# What this task involves
Summarize the passage on Belgrade's Kalemegdan fortress in two sentences.

# Text extract
The plateau behind, a grassy area crisscrossed by paths with benches and trees, has been the focal point of all the forts built here. This was the Upper Town (Gornji grad), the nerve centre for military and government life in Belgrade and the surrounding region. Stefan Lazarević built his palace on this mound, the Turks had a mosque with quarters for the janissaries, and Austrian soldiers were housed in barracks. It gave the ruling power an inner sanctum, a last redoubt in case of siege. It was securely positioned on top of the hill, while the walls, towers and earthworks tucked behind the Sava and Danube provided the first lines of defence. A small gate built into the white walls of the Upper Town not far along from the Victor is another Austrian improvement from the eighteenth century made on an older structure. It is called Defterdarova kapija, marked by a water fountain at its side erected in 1577 in honour of Mehmed Pasha Sokolović, and from here a path leads down to Kalemegdan’s Lower Town (Donji grad). The Lower Town toward the river used to be an integral part of the city’s defences and also the site for the quay at which ships would dock to load and unload goods and supplies.

The ruins of a building which it is thought once belonged to the seat of a bishopric are at the bottom of the slope in the Lower Town. Archaeologists found an inscription here relating to the time of Despot Stefan Lazarević. Close to these ruins is a white, oriental structure that used to be one of the seven public Turkish bath-houses, or
amam
, in Belgrade built at the beginning of the nineteenth century, and the only one remaining from Ottoman times. Rebuilt in the first half of the 1960s, it was then used as an observatory. Toward the river from the bath-house is a line of buildings. First is an Austrian gate from 1736 named after the Emperor Charles VI (Kapija Karla VI). Its luxuriously Baroque style serves as a fitting symbol of the extensive modifications and building programme initiated by the Habsburgs. The building next door, from the end of the eighteenth century, has been both a workshop for the production and repair of cannon and an army kitchen. It is now used as a base by the archaeologists who dig and research the area.

# Data excerpt
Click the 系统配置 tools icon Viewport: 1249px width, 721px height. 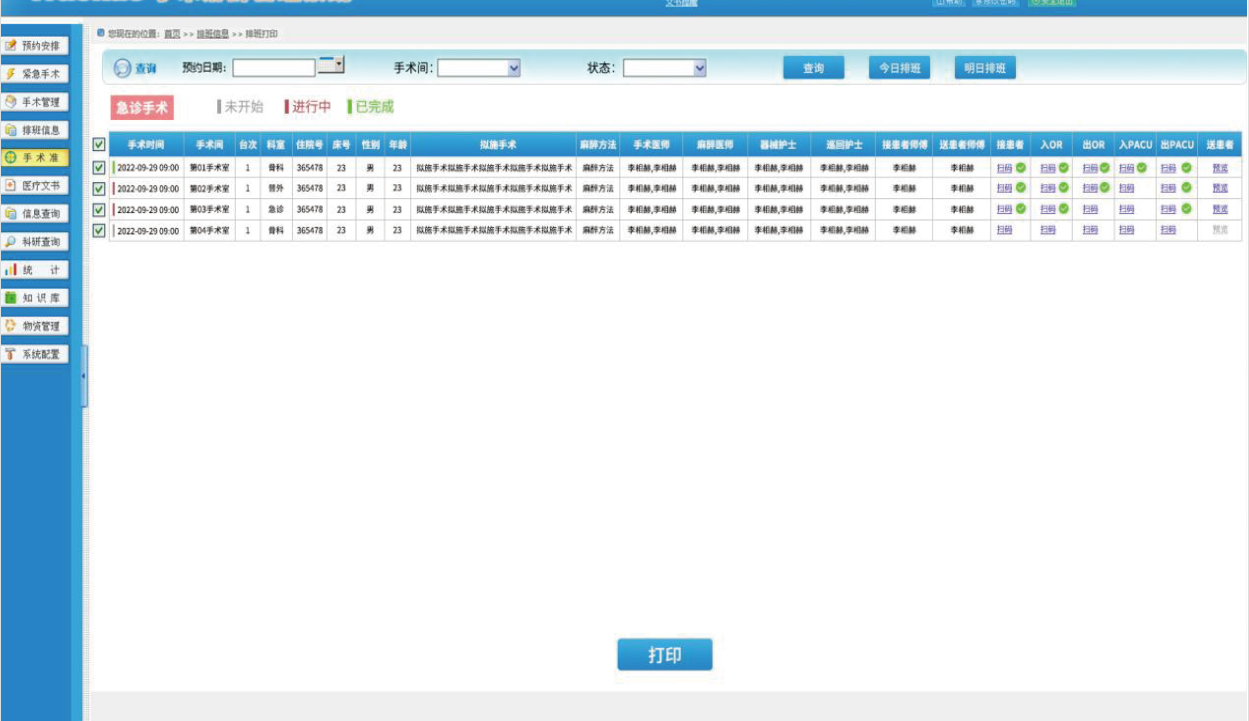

# Answer for the task
The Upper Town plateau was the center of military and government life in Belgrade, home to Stefan Lazarević's palace, a Turkish mosque with janissary quarters, and Austrian barracks, and it served the ruling power as a last redoubt in a siege. From the Defterdarova kapija gate a path leads down to the Lower Town, once part of the city's defenses and the site of a quay, where there are ruins thought to have belonged to a bishopric, the only Turkish bath-house remaining from Ottoman times, the 1736 gate of Charles VI, and a former cannon workshop and army kitchen now used by archaeologists.